What light can multicultural inquiry shed on these subjects?
How did contemporary society become disconnected from the earth?
From a sense of being rooted in place?
What does it mean to be deeply connected to a place and community?
How does the village Goddess link people to a place?
What would it mean for us rootless, post-modern Westerners to
have such a link?
How would it change our relationship to the environment and to
environmental issues if our overriding culture believed the earth
were sacred?
How might it change our relationships to our bodies, and to the
social issues that women face such as battering and sexual violence,
if the female body were widely believed to be sacred?
RITUAL:
Provide art supplies of your choosing—anything from clay
to collage materials, small boxes and paints, glue, etc. to make
shrines and sacred images.
Think about the concept of the village Goddess that Elinor describes
in her article, “From Blood to Fire.” If your town,
city, neighborhood or area had a local Goddess, what might she
look like? What would be her attributes? What offerings would
she receive?
Take hands, make a circle, close your eyes, breathe deep, relax,
and let yourselves think about some of the important aspects of
your area. What makes local culture? What are the most frightening
aspects of the local climate? The potential disasters? The most
vibrant, creative aspects of your area? The most beautiful?
Name these things and just speak them aloud into the circle. (You
can drop hands and get comfortable at any point)
Sit in silence for a moment. Ask your own “Old Woman”

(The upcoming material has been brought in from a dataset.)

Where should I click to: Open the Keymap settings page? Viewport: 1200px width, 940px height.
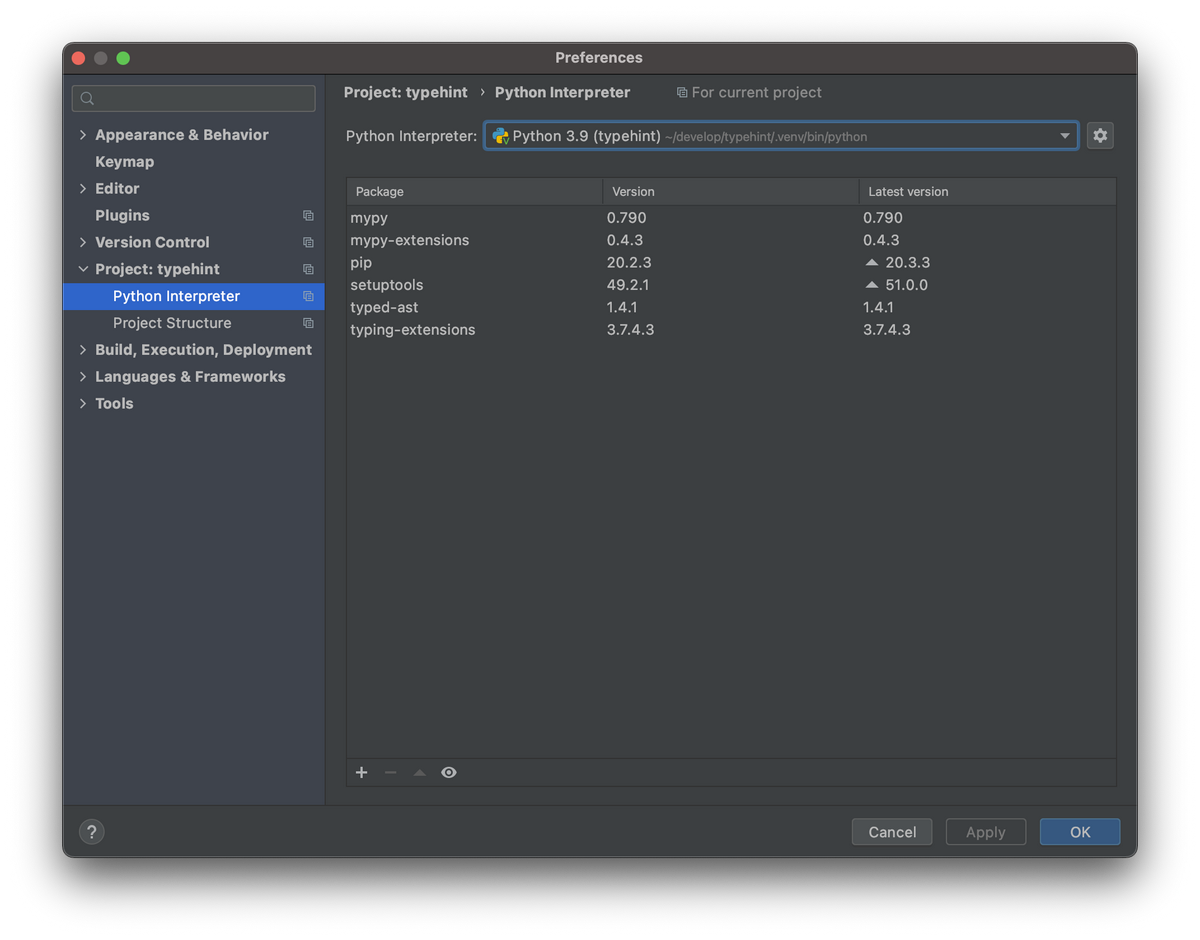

to speak to you, to show you her form or give you any messages
she wishes to give.
Begin to draw, paint, sculpt her. Some women may get words, poetry
or songs rather than images, so provide some writing materials.
You could put on some Indian music while this is happening—or
some local music.
When the energy starts to flag, take hands again, thank your Old
Woman, and open your circle. Your creations may be unfinished,
but show them in whatever phase they are in and share their meaning.
You might want to make your Old Woman a shrine—outdoors,
under a tree, not a roof! Bring her offerings, rub her and touch
her, talk to her, and see what happens!